WORKING DATA section start

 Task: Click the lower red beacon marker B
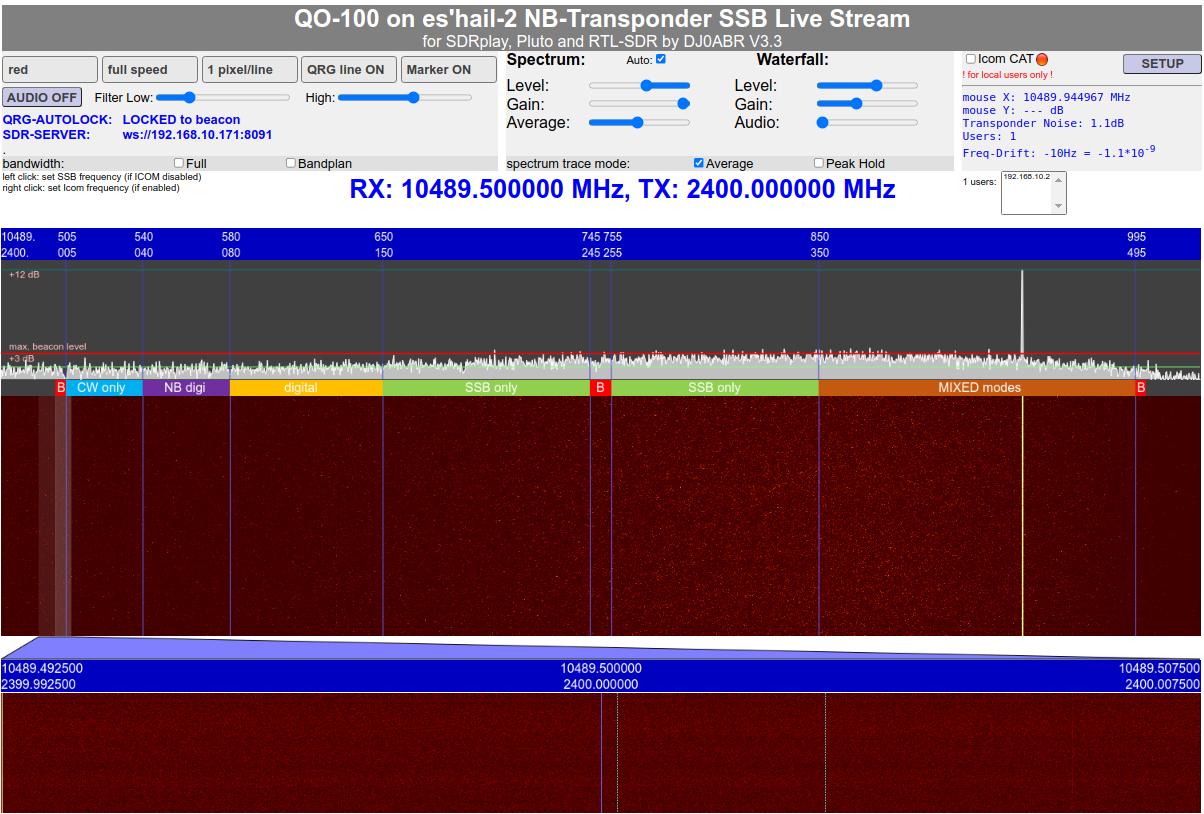tap(61, 387)
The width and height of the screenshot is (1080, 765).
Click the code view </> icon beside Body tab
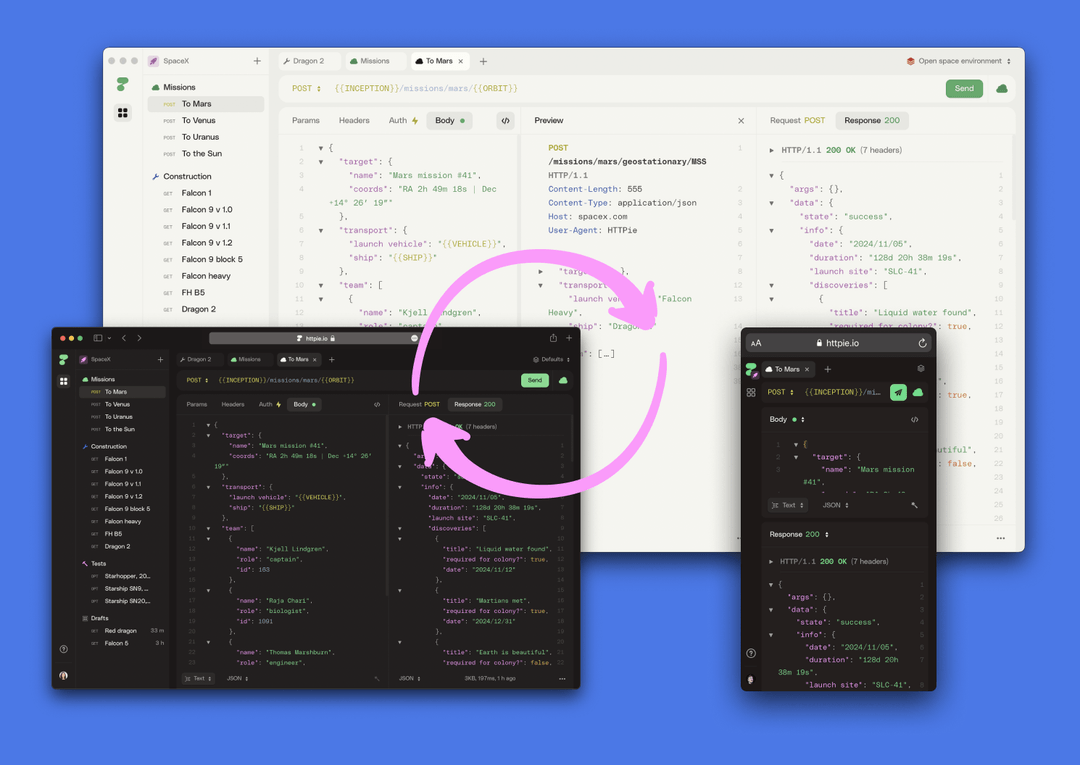point(506,120)
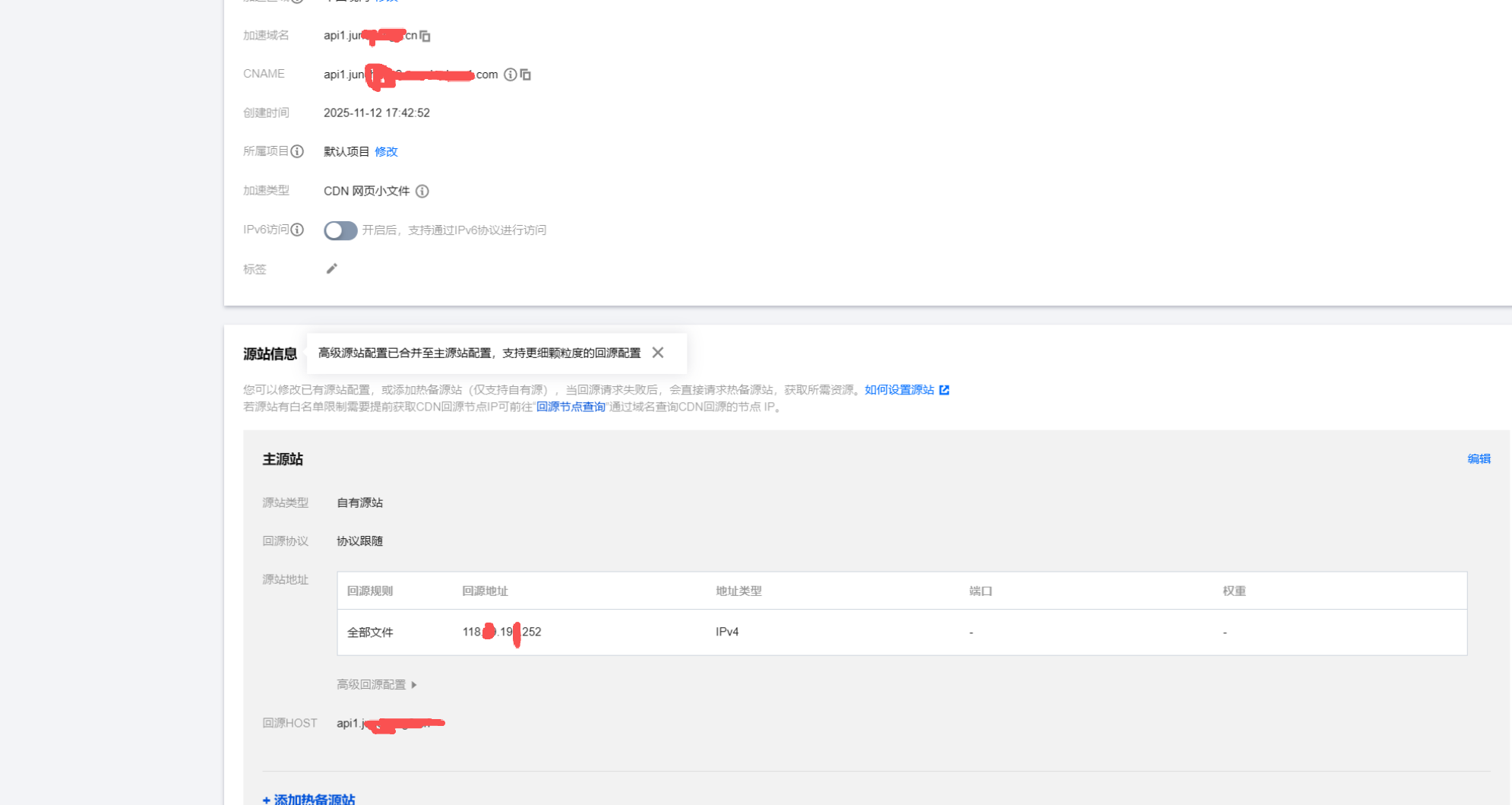Click 编辑 for the 主源站 section
This screenshot has height=805, width=1512.
[x=1478, y=458]
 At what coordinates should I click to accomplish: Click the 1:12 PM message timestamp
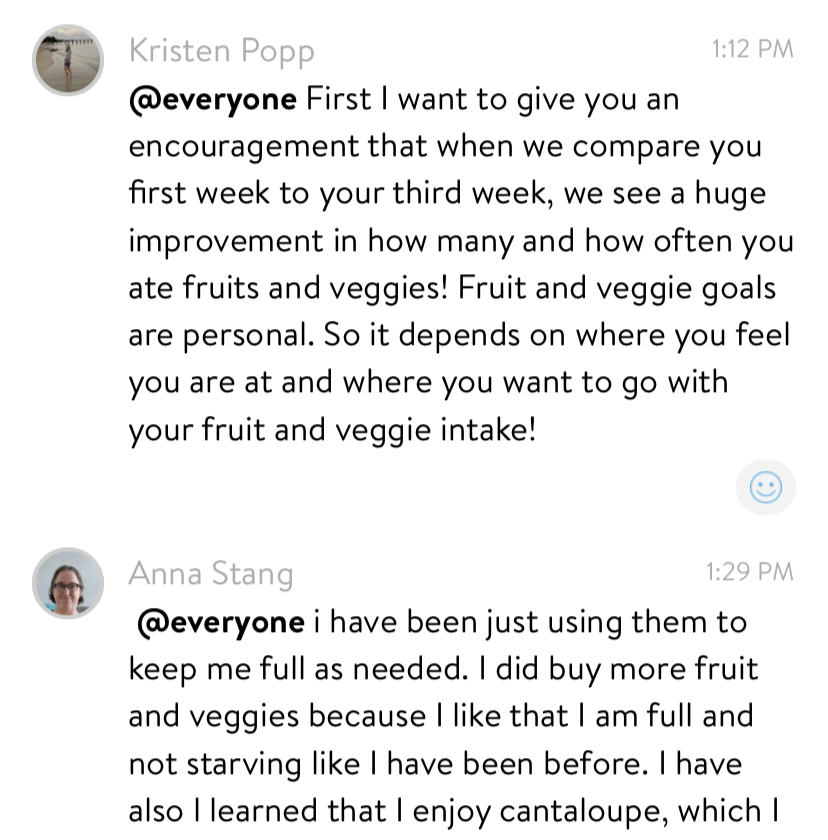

WORKING DATA section end

- _EXERCISE DIRECTIONS_:
Repeat the full listing above exactly, with no pictures in the copy.

- _TASK ANSWER_:
 Task: Click the lower red beacon marker B
tap(61, 387)
The width and height of the screenshot is (1080, 765).
Click the code view </> icon beside Body tab
point(506,120)
Click 编辑 for the 主源站 section
This screenshot has height=805, width=1512.
[x=1478, y=458]
 At what coordinates should I click to accomplish: Click the 1:12 PM message timestamp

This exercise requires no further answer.